The Life of the Synagogue

B’nai Jehudah, Kansas City, MO

Sanctuary interior, photograph
The Temple, Congregation B’nai Jehudah
Henry McGrew Printing, Inc., Kansas City, MO

In the decades following World War II, the synagogue underwent dramatic changes in its form and appearance. Most notably in America, where the largest number of synagogues was built, Modernism became the style of choice. Expressive Modernism, which favored varied shapes, curved forms, and often soaring spaces, began with the work of German-Jewish refugee Eric Mendelsohn (1887–1953) in the early 1950s and became widespread by the 1960s. New forms and materials created an entirely new look for Jewish houses of worship. In no place is this clearer than in the former sanctuary of B’nai Jehudah in Kansas City, Missouri, designed by the architectural firm of Kivett and Myers. The fourth home of the congregation, it is striking for its exterior profile and massing and its combination of natural and industrial forms to create an appearance rooted in both primeval nature and futuristic design.

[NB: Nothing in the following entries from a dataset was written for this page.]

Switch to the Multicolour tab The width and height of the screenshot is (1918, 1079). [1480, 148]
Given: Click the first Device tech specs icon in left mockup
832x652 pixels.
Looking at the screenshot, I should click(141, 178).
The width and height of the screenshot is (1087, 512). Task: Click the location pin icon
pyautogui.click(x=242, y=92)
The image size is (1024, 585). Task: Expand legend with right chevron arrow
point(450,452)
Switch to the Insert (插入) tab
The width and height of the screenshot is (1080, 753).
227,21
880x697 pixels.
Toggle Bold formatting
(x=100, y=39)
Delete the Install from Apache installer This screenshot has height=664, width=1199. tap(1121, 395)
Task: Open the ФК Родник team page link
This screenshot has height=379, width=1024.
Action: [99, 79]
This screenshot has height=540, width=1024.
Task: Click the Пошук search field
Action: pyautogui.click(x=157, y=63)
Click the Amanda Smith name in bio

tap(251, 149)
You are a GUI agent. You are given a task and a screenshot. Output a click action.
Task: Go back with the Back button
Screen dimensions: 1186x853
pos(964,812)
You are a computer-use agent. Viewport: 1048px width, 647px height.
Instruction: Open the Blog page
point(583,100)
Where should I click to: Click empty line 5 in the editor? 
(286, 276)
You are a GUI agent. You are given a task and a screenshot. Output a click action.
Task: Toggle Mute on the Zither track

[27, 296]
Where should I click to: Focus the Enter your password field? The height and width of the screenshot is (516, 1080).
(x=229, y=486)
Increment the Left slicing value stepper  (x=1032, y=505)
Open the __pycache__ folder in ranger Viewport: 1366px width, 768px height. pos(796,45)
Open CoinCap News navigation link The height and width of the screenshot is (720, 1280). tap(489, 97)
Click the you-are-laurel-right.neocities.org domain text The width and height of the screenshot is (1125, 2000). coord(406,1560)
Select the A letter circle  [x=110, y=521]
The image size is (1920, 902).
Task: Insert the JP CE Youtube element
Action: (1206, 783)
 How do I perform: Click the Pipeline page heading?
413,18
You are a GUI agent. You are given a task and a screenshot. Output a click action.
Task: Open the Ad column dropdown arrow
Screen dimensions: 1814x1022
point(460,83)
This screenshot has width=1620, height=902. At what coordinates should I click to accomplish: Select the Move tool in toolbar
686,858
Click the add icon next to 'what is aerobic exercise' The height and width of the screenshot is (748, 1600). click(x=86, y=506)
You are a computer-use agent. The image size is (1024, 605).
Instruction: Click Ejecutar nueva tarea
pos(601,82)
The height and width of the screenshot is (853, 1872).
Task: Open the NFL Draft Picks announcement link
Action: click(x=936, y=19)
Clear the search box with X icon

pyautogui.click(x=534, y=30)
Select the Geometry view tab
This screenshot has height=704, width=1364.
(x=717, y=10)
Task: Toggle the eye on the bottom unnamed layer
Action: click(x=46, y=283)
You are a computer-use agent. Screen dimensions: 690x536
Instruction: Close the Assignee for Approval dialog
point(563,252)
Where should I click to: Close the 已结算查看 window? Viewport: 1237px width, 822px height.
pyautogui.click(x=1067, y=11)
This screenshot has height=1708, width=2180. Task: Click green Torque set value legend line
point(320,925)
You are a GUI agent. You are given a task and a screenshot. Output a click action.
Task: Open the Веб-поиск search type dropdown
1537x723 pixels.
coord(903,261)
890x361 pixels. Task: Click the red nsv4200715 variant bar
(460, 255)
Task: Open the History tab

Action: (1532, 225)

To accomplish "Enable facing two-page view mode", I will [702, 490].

From the outside, the synagogue had a striking style dominated by a prominent, asymmetrical roof that combines multiple materials with the opposition of straight edges and curves, resulting in a complete departure from traditional synagogue architecture. The inside, seen here in a postcard view, is a vast open space that seems to spring upward in a swirl of movement. The interior arrangement is quite simple, with a massive center support pole that also serves as the ark. Curtains draped around the low rear sections of the sanctuary can be opened to reveal expanded seating. There is a central plan set beneath a dome of sorts, but the bimah is pushed to the edge, around the center pole. On the bimah is a large bronze menorah, an eternal light, and the ark itself, all designed by local artist Norman Brunelli.

Founded in 1870, Reform Congregation B’nai Jehudah is the oldest Jewish congregation in the Kansas City metropolitan area. When the synagogue was completed in 1969, it was deemed a modern landmark. Nonetheless, as a sign of changing tastes and shifting Jewish settlement patterns, the building was demolished after the congregation relocated to suburban Overland Park in 2000.